EXCERPT PROVIDED
On 01/10/2018 04:54 PM, William Hubbs wrote:
> 
> What are we saying newpath should do differently than checkpath if I
> go this route?

I think this covers everything that we've talked about:

 1. It should refuse to modify existing paths.

    1.a. If newpath is called on an existing path, and if the requested
         owner/permissions agree with the existing set, then do nothing.
         This is expected when services restart without a reboot.

    1.b. If newpath is called on an existing path, and if the desired
         permissions differ from the existing set, then do nothing and
         log a warning.


 2. It should have a flag (say, --as=<user>[:group]) to make it run as
    an unprivileged user. Basically a portable "su -c".


 3. It should die if it's used in a directory that is writable by
    anyone other than itself or root. (If it's feasible, we might want
    to check the parent directories all the way up to the root; if I can
    write to "b", then I can write to "e" in /a/b/c/d/e.)

Records from a data collection
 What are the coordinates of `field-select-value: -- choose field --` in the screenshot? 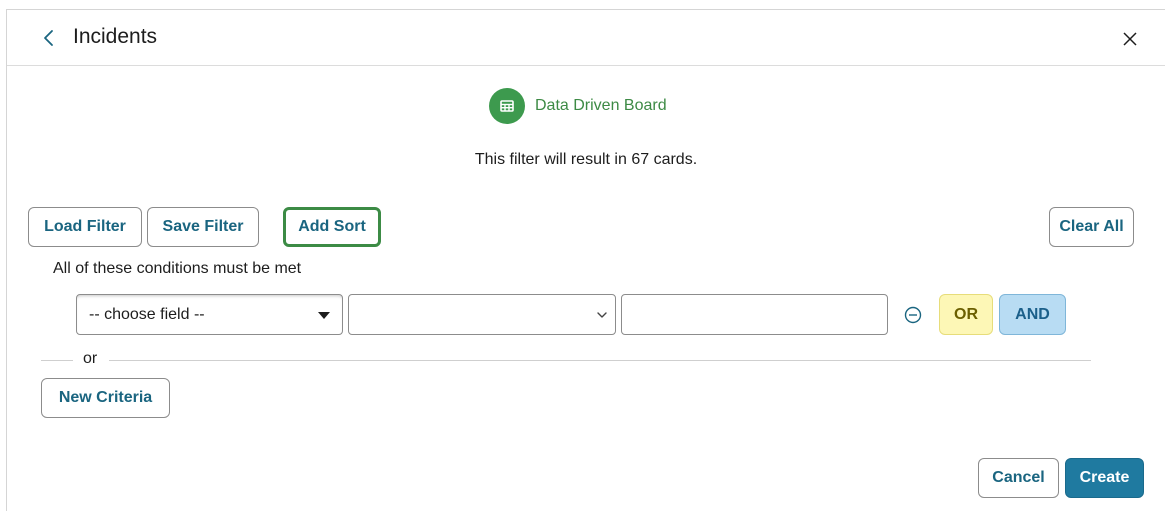 It's located at (147, 314).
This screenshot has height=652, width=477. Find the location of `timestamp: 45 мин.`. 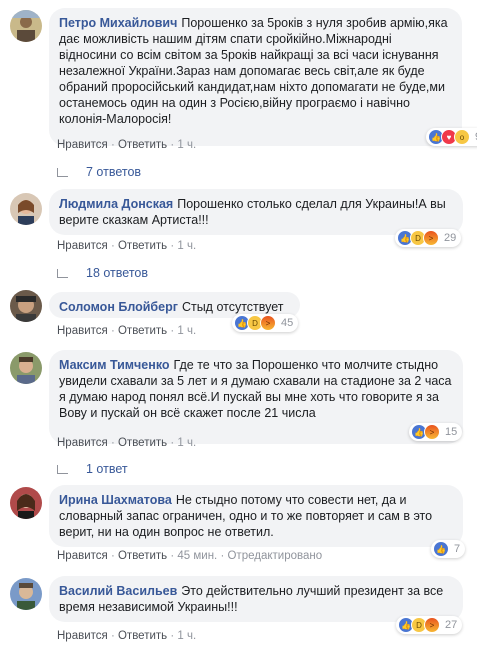

timestamp: 45 мин. is located at coordinates (197, 556).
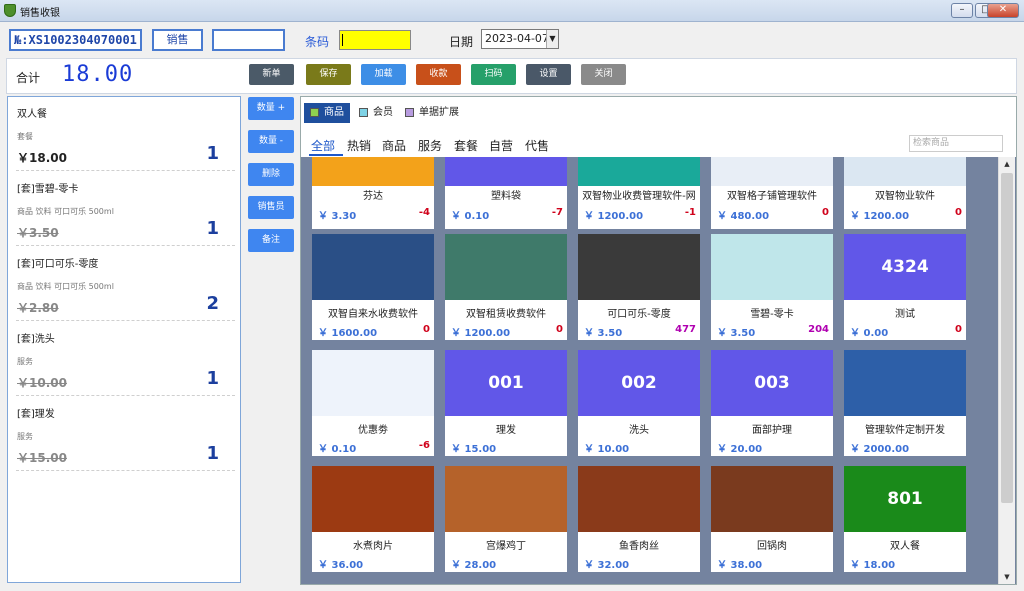  What do you see at coordinates (126, 434) in the screenshot?
I see `cart-item: [套]理发 服务 ￥15.00 1` at bounding box center [126, 434].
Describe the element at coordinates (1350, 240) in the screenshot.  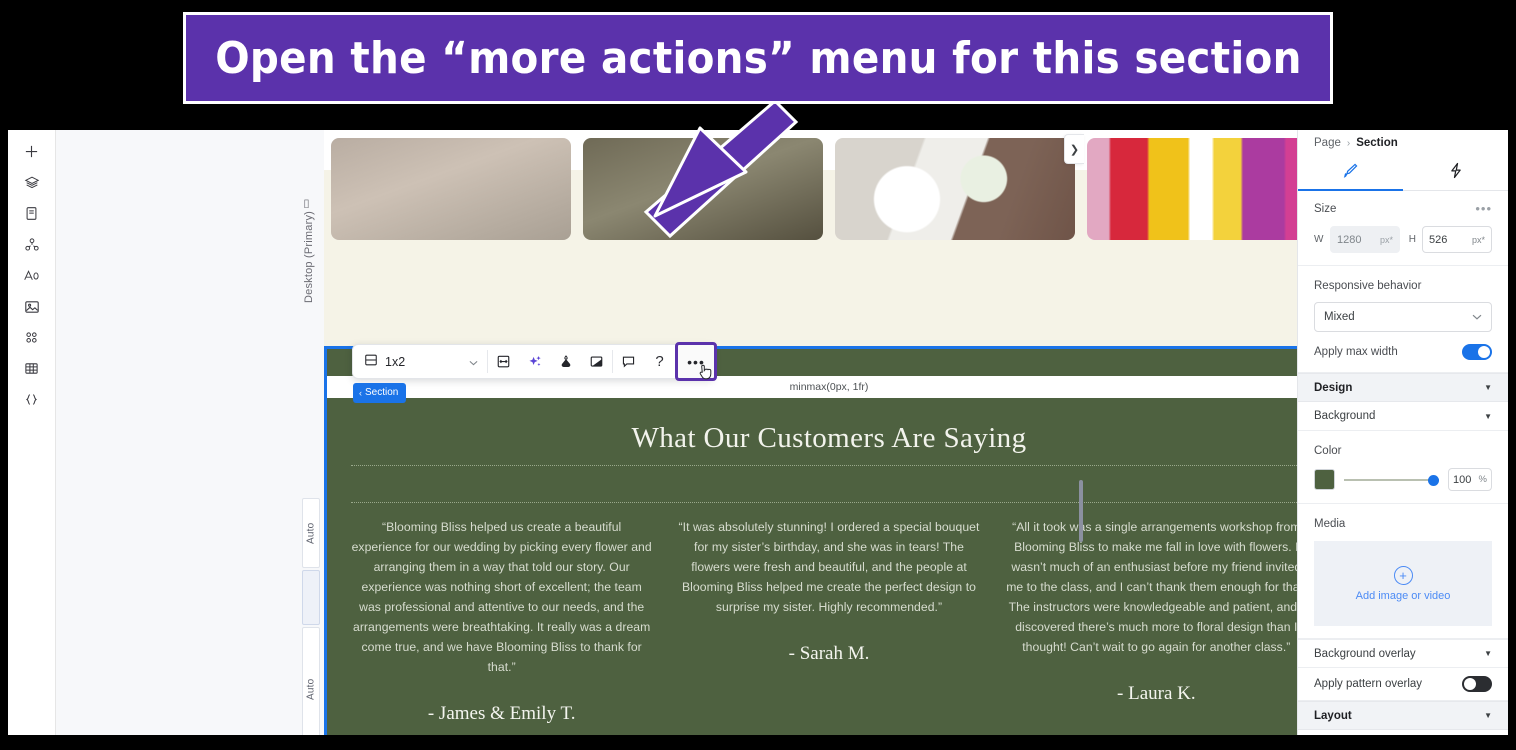
I see `width-value: 1280` at that location.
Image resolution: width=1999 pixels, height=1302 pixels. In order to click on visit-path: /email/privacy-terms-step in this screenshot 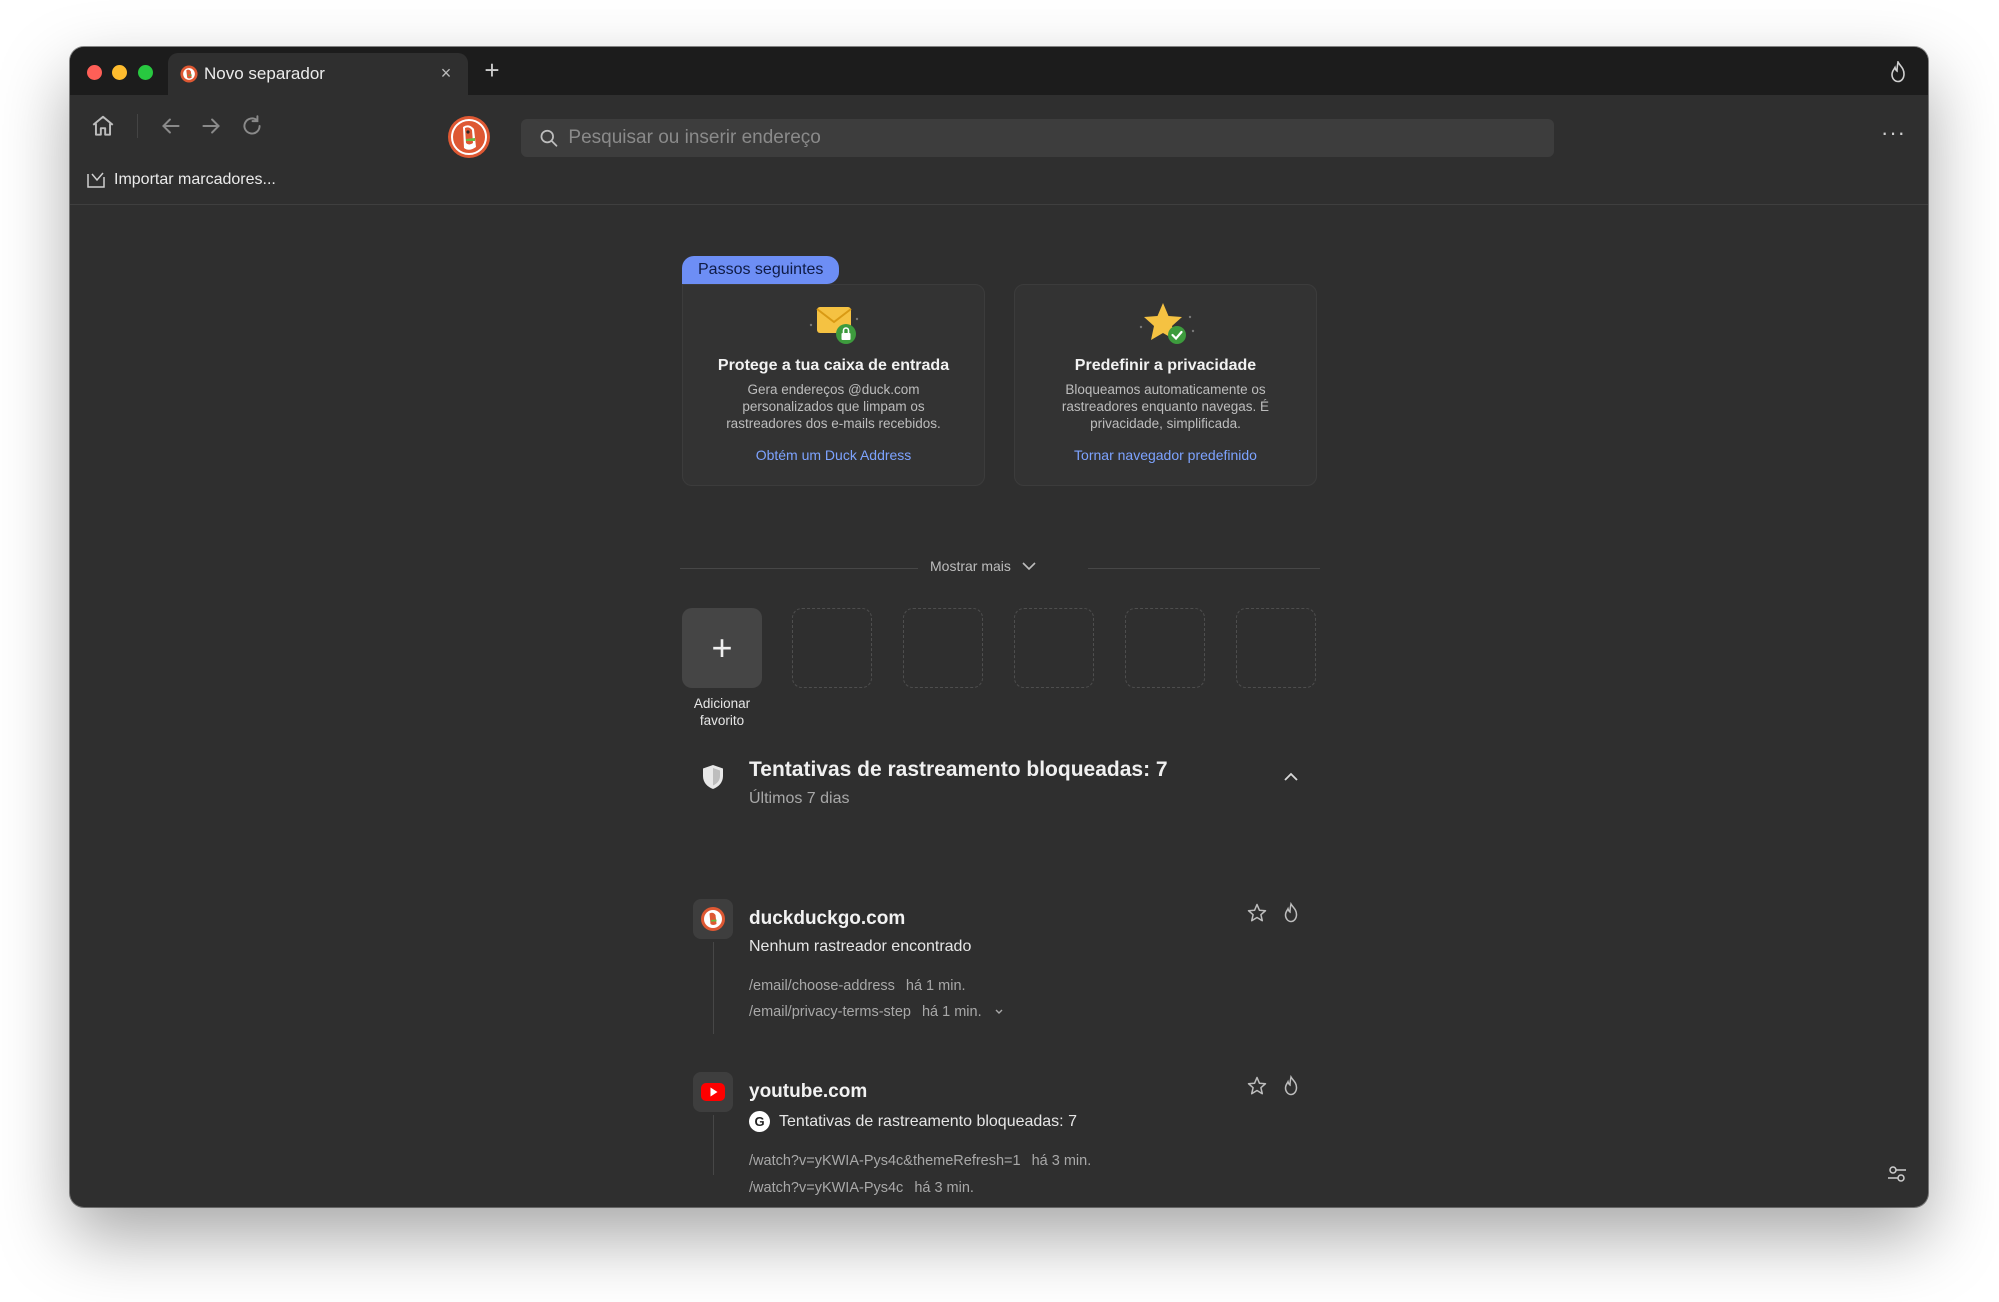, I will do `click(830, 1012)`.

THINGS TO DO
A. In the newpath message, why should newpath do nothing when called on an existing path whose owner and permissions match the requested ones? Answer in one to three sentences.
B. Write what follows the third point in the message on how newpath should differ from checkpath.

ANSWER SET
A. This situation is expected when services restart without a reboot. The path already exists with the requested owner and permissions, so nothing needs to change.

B.
    Since newpath can't modify existing paths, the aforementioned "--as"
    flag will be needed to avoid this error.


And just to put it out there, this will probably make a lot of people
mad. It discourages you from doing things like setting FOO_USER=foo in
the conf.d file, because you can't "fix" the permissions on things like
/var/log/foo.log if the value of $FOO_USER ever changes. That was
inherently unsafe anyway, but I'll eat my shorts if nobody complains.

(User variables, or RC_SVCNAME, should still work fine work multiple
instances.)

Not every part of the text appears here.